One of the biggest decliners on the ASX on Tuesday was McPhersons. The small-cap health & wellbeing supplier slumped 35% after it withdrew its FY21 outlook following softer than expected sales on the annual Singles Day event in China.
McPhersons' key China joint venture partner Access Brands Management provided feedback that its significant November 11 event, the largest online trading event in the world, was below expectation. An excess of Dr LeWinn’s beauty products leftover from Singles Day forced the home and personal care conglomerate to slash its first-half profit forecast by 36 per cent from between $10.2 million and $11 million down to between $6.5 million and $7.5 million. McPherson's reported first-half sales of $8.5 million in 2019-20.

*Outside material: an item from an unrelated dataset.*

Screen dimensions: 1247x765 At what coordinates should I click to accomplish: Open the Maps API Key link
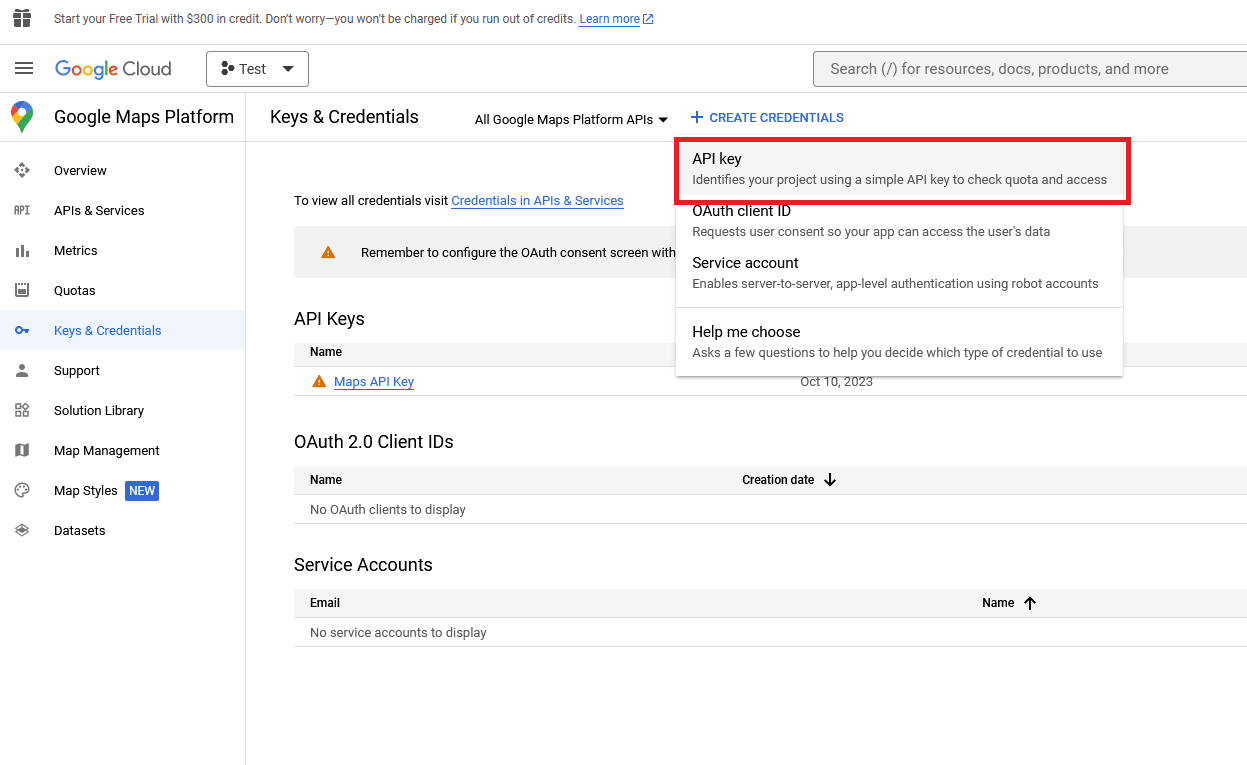[x=373, y=381]
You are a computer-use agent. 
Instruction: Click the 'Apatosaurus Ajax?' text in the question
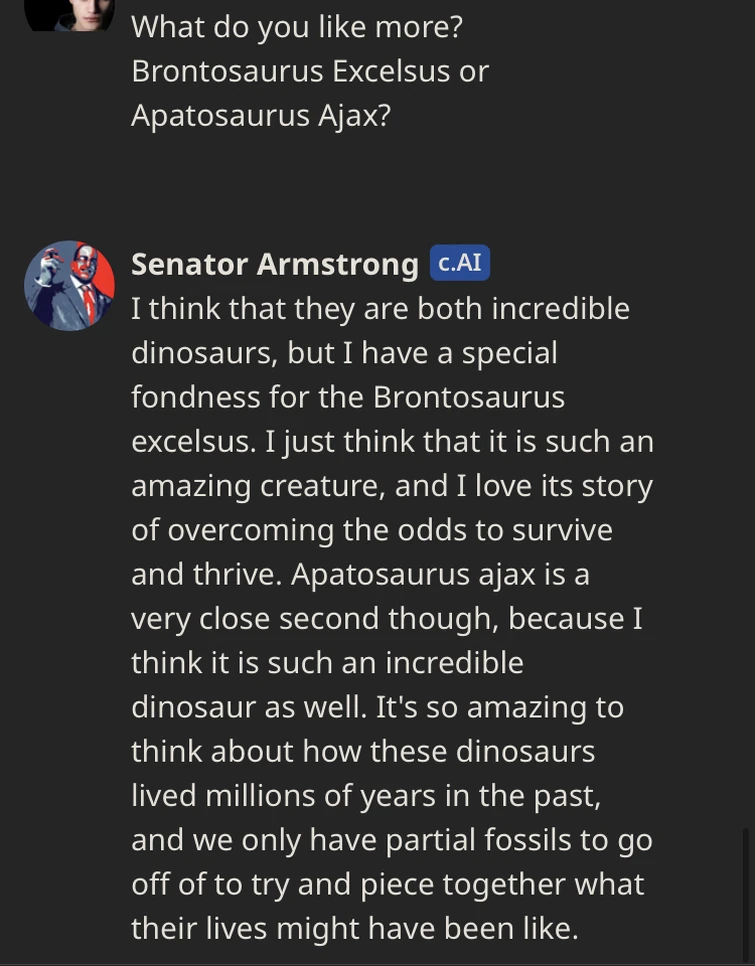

McPhersons also announced that the acquisition of Global Therapeutics settled on 30 November 2020, marking the establishment of the McPherson’s Health and Wellness Division. Acquiring several established brands, including Fusion Health and Oriental Botanicals will see McPherson’s boost its go to market capabilities with a new team of 41 employees along with an established product innovation pipeline for the Vitamins and Dietary Supplements category.
McPherson’s Chief Executive Officer and Managing Director, Mr Laurence McAllister, said: “With our underlying domestic performance healthy and Global Therapeutics now under the McPherson’s banner, our efforts are focused on integration and fostering further growth in new and existing channels so we can win in the $17 billion Health, Wellness and Beauty market.